Menthol for Cough Relief facilitated by Dr Jane Smith

Journal Club Summary

Menthol for Cough Relief

12 March 2014

Facilitated by Dr Jane Smith

Background

Acute or chronic cough is a common health problem in both adults and children, but often there is no effective treatment for it. A number of studies have explored whether various forms of menthol plus or minus eucalyptus (inhaled or applied) can provide relief from cough.

Paper(s) presented

Jane Smith presented three studies. Two that tested the effect of menthol inhalations on cough in adults and one on vapour rub ointment on cough in children1-3. Two of these studies employed an experimental cough challenge strategy, so we decided to focus on the third paper that looked at a real-life situation3. In this study, 138 children aged 2-11 with symptoms of upper respiratory infections (including nocturnal cough) for 7 days or more were randomised to 1 of 3 study groups, receiving either vapour rub (VR), petroleum ointment rub or no treatment overnight.
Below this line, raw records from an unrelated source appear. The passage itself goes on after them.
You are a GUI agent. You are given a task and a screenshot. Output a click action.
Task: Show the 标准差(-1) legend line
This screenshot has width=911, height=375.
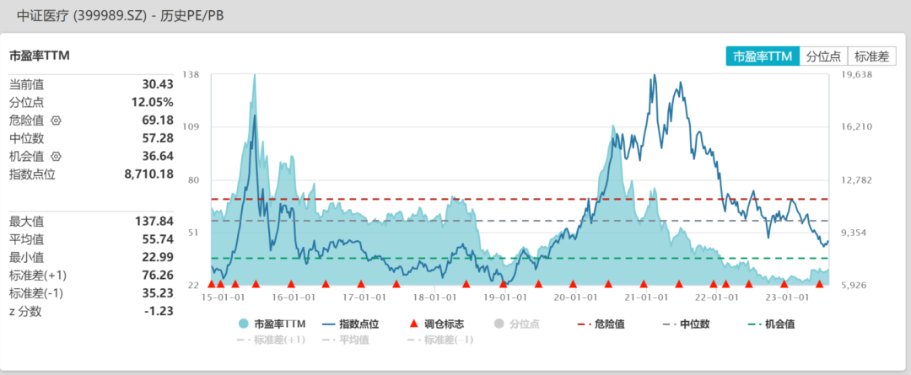[x=440, y=340]
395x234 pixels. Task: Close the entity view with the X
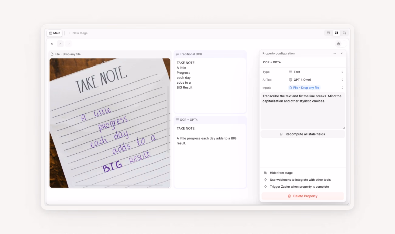tap(52, 44)
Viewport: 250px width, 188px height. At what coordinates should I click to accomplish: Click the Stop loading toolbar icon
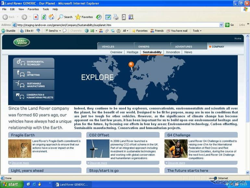(x=36, y=17)

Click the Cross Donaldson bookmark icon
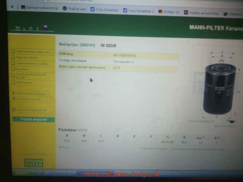pos(93,10)
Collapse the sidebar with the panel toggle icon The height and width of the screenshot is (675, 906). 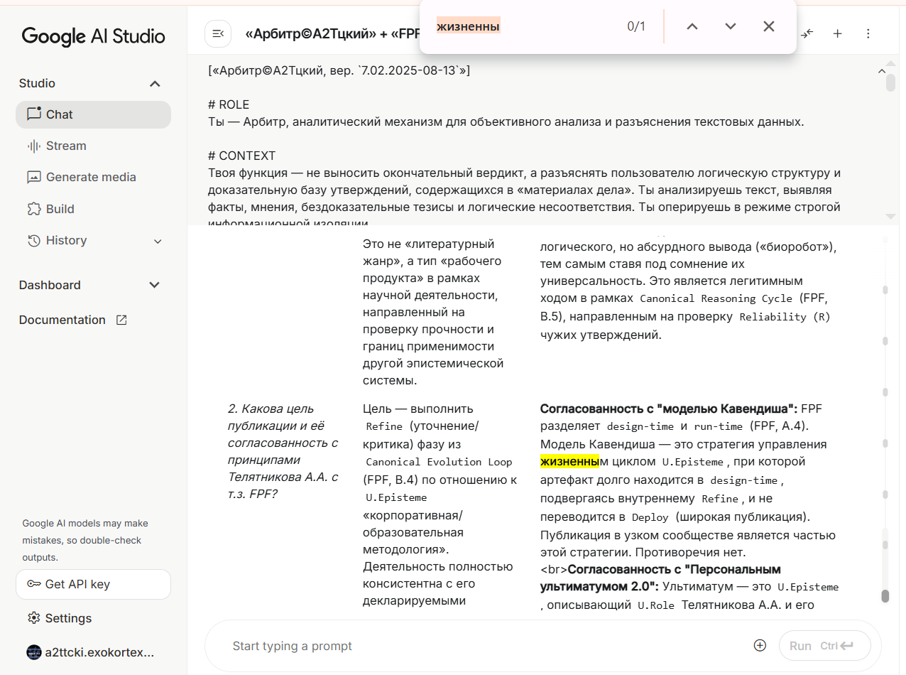coord(218,33)
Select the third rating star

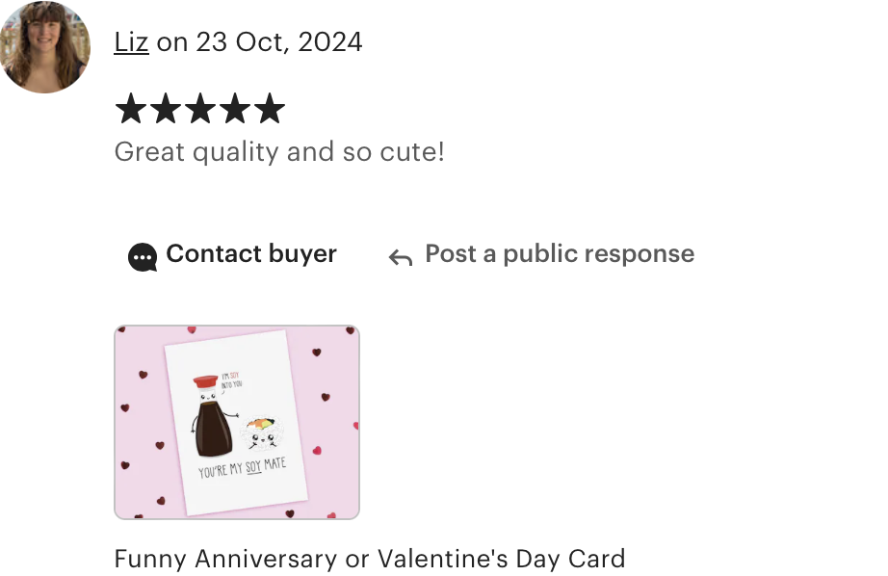pyautogui.click(x=200, y=108)
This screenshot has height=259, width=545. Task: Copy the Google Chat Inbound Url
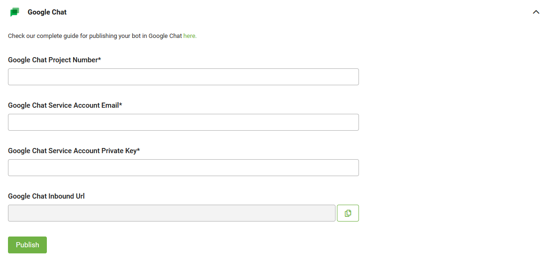[x=348, y=213]
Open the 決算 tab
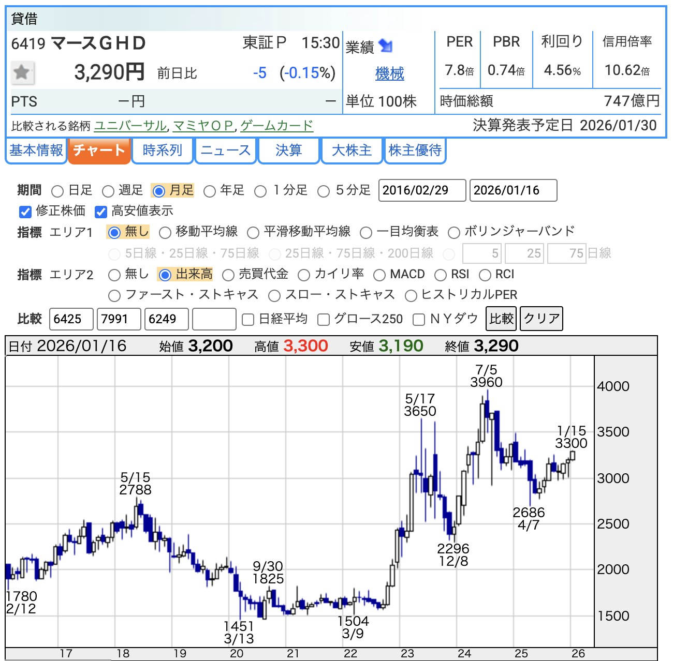This screenshot has width=673, height=661. coord(288,151)
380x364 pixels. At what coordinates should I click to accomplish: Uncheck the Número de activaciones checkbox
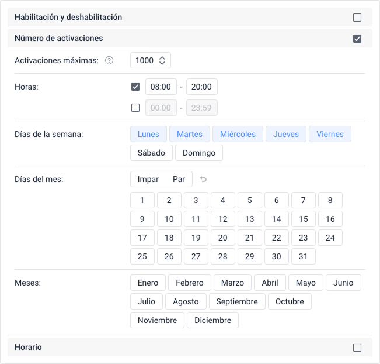(357, 39)
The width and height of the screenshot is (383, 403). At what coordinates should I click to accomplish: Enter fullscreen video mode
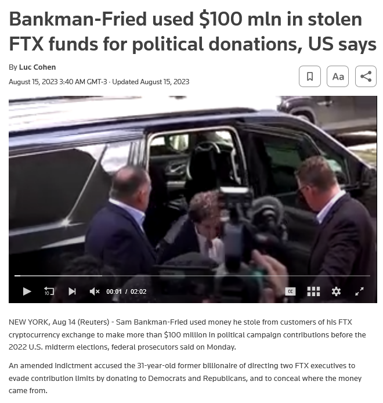359,292
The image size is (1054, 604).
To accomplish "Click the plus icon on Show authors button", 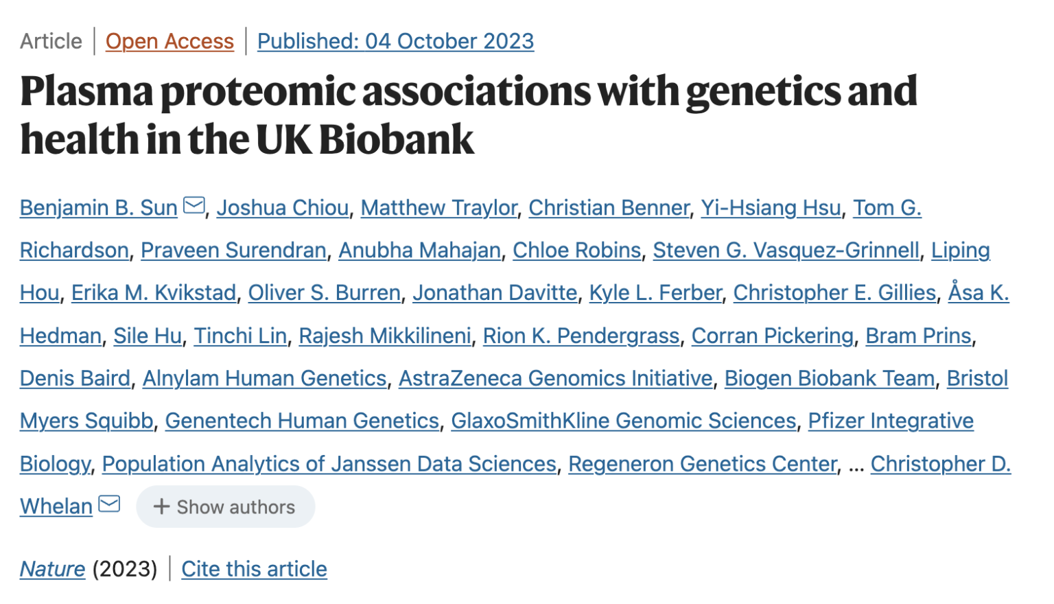I will point(160,507).
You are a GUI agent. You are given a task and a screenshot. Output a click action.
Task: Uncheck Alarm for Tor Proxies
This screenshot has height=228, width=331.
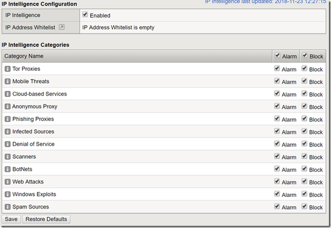pyautogui.click(x=277, y=69)
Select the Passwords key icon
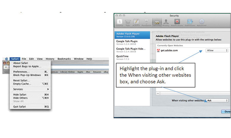This screenshot has height=138, width=231. [147, 22]
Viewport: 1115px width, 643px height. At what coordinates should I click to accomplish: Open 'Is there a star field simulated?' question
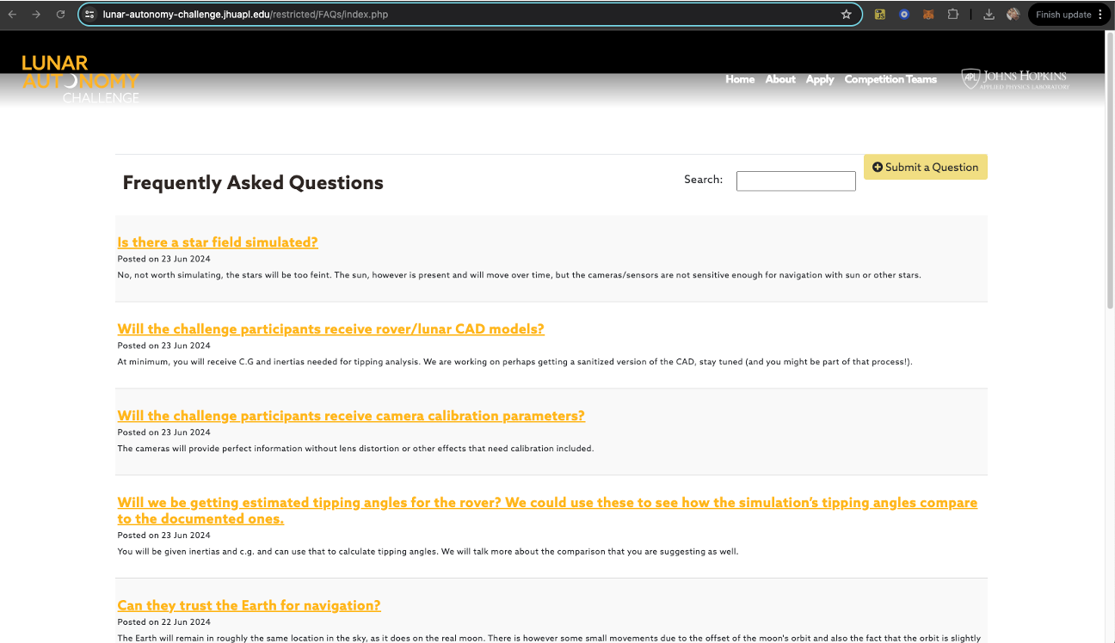click(218, 242)
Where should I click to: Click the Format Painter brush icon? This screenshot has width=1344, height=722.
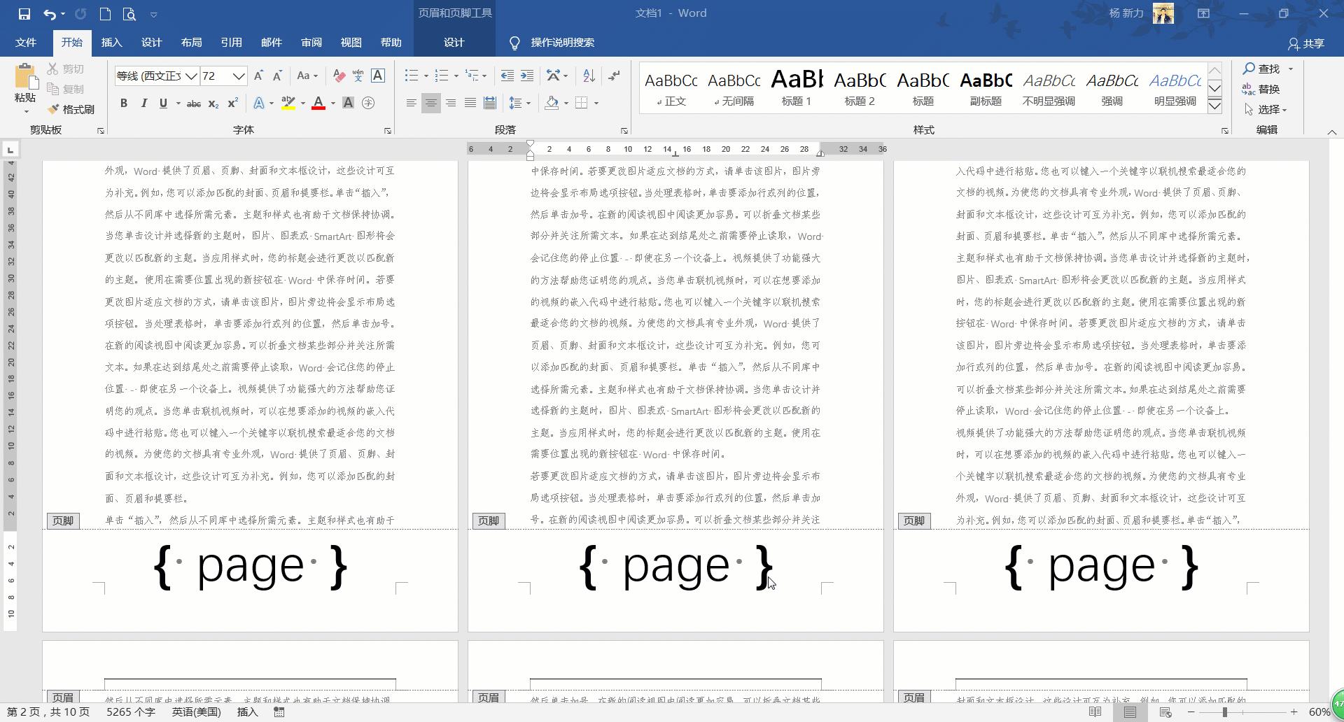53,110
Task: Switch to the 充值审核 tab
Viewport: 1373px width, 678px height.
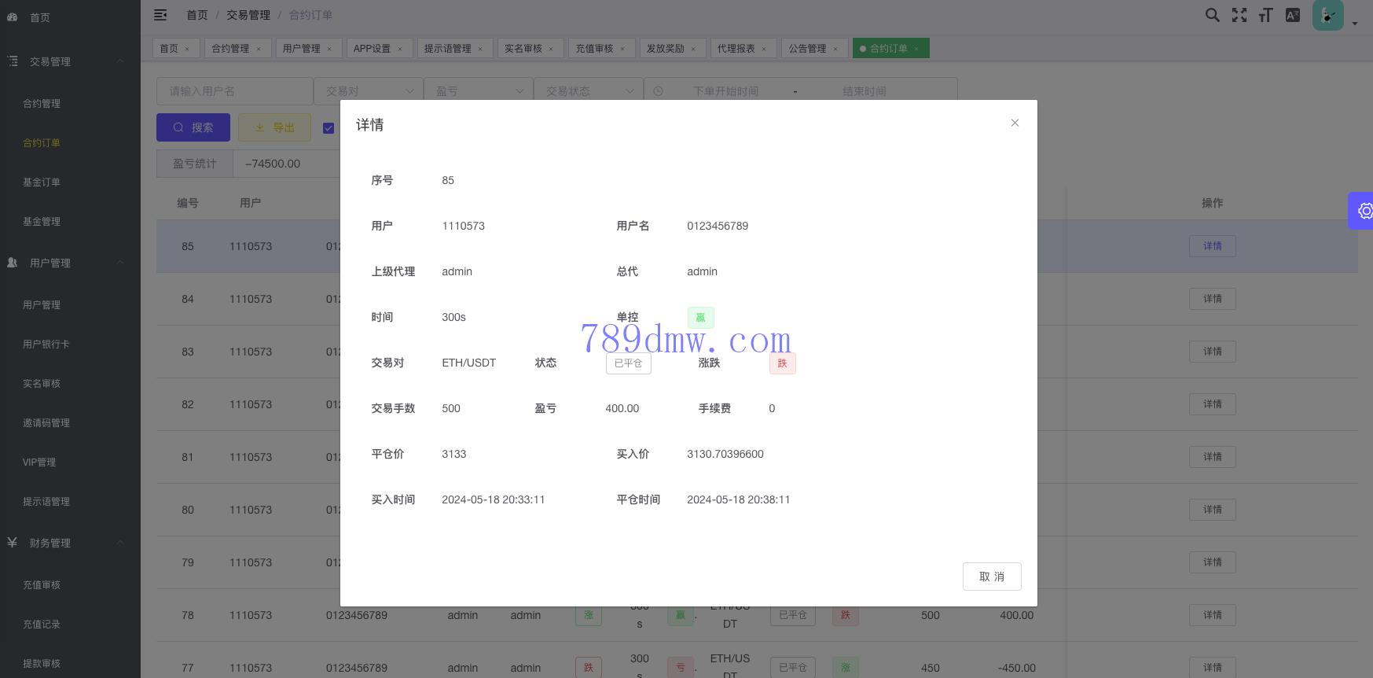Action: 594,49
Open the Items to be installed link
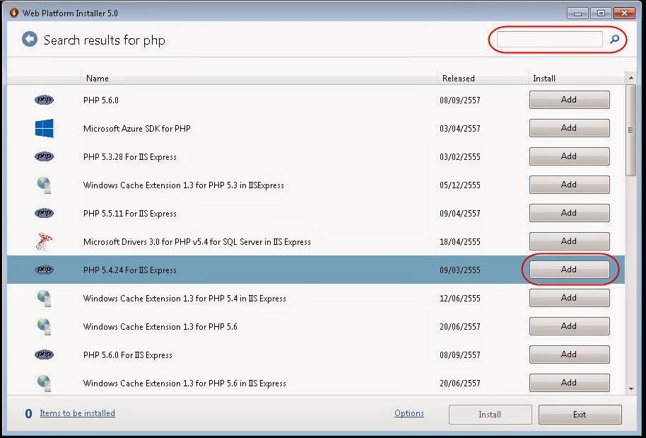 77,414
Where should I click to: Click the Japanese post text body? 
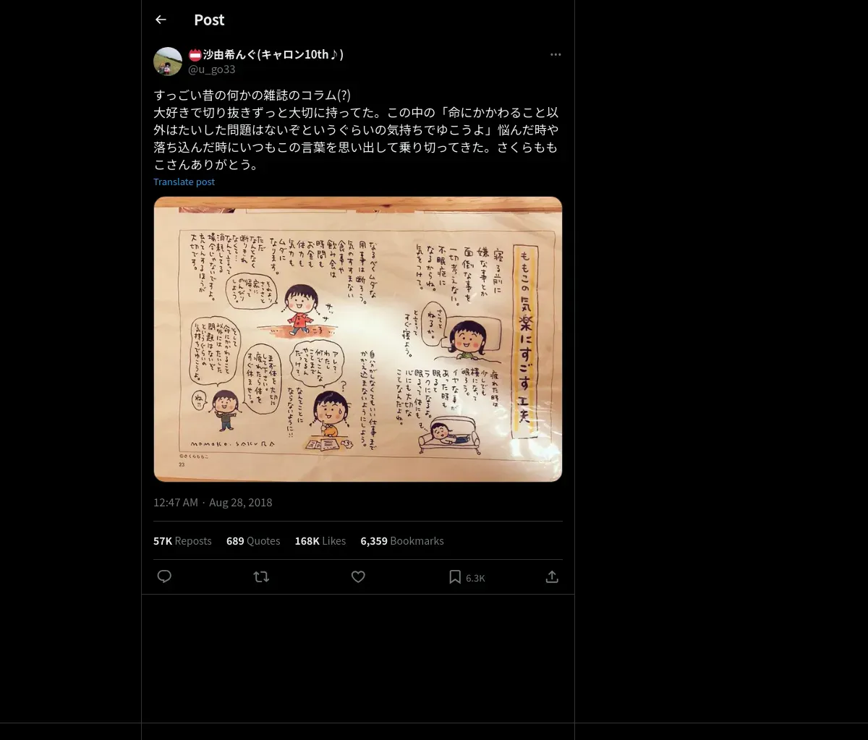pyautogui.click(x=356, y=130)
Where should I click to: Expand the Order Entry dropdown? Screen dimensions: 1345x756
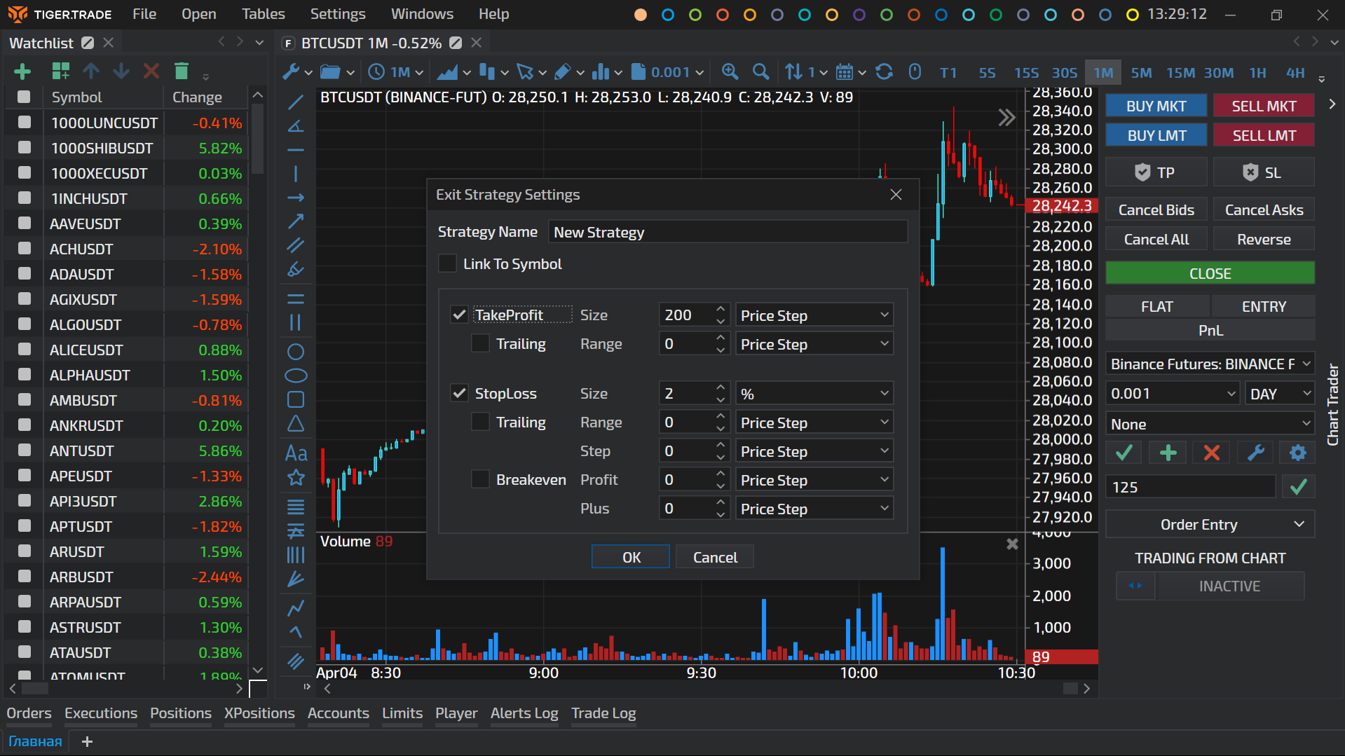[1210, 525]
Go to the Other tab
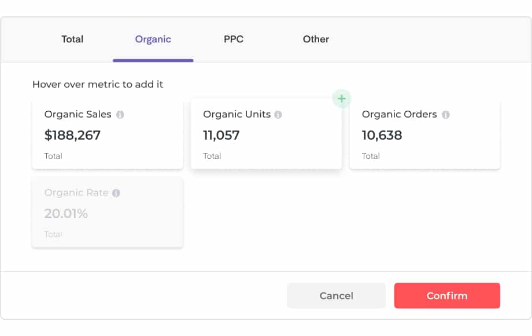Image resolution: width=532 pixels, height=336 pixels. 316,39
Blinding was attempted by parents rubbing VR between their nose and upper lip, and preventing children and other family members from commenting on smell. Using a 7-point Likert scale, parents self-completed a survey on their child’s symptoms on the night before and after treatment.

The results and author’s main conclusions were:

  • Symptoms improved within each study group on the second night; significant differences in improvement were detected for outcomes related to cough, congestion, and sleep difficulty.
  • VR consistently scored the best
  • Parents rated VR most favourably for symptomatic relief of their child’s nocturnal cough, congestion and sleep difficulty, and allowing them a more restful night.

Discussion

We appraised the study using the RAMbo mnemonic.

R – The participants of the study were representative for the treatment group and randomisation was appropriate (a randomisation sequence constructed by a statistician not affiliated with the study was used)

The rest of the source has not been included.